## Requirement
Scan the lines below for the string "screenshot" and report how many lines contain it, giving only the number.

*** Data for review Section Begins ***

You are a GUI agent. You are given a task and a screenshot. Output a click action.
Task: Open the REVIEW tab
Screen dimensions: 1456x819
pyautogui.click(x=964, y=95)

*** Data for review Section Ends ***
*** Data for review Section Begins ***

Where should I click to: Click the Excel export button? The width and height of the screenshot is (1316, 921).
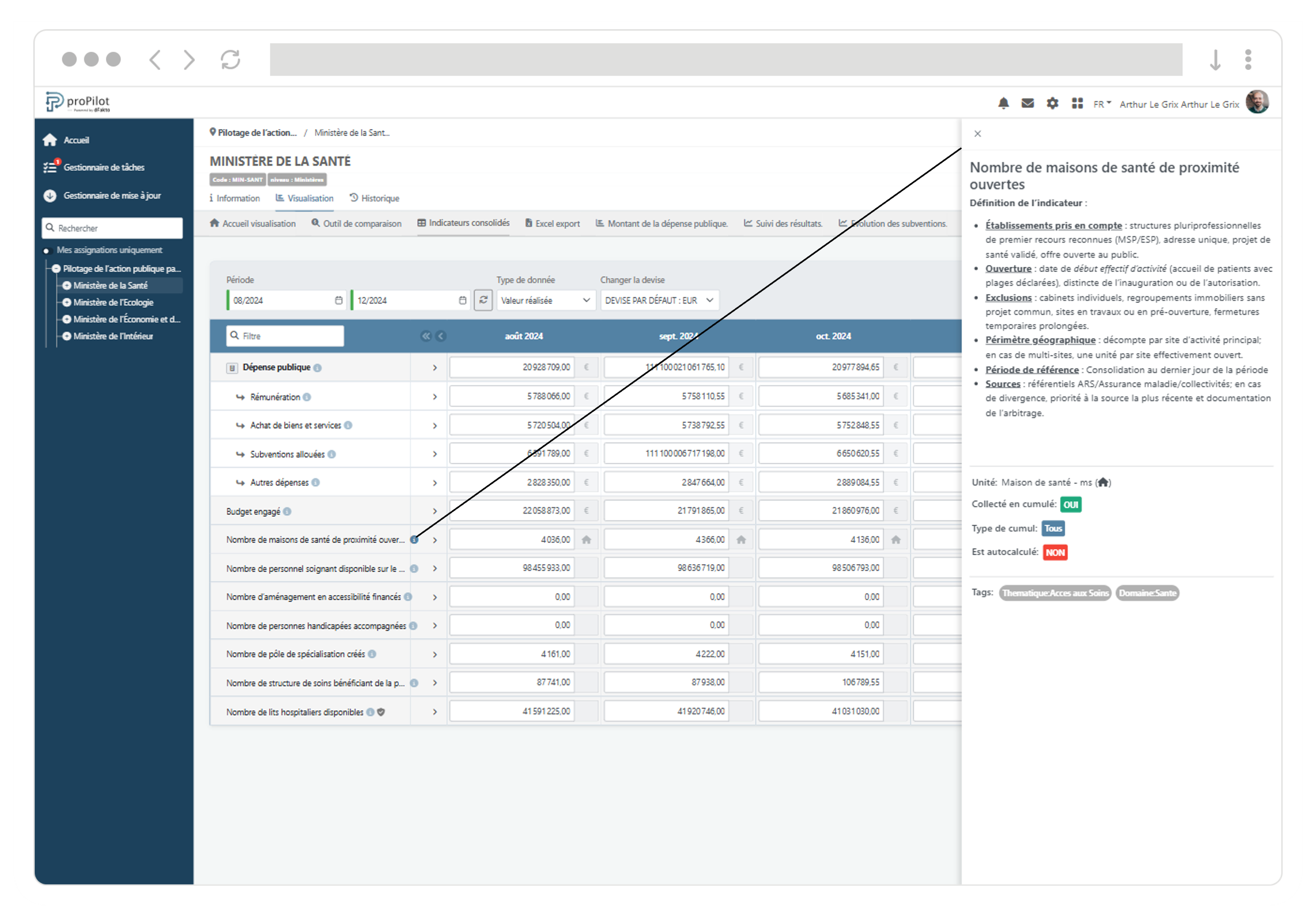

*** Data for review Section Ends ***

## Response to this task
2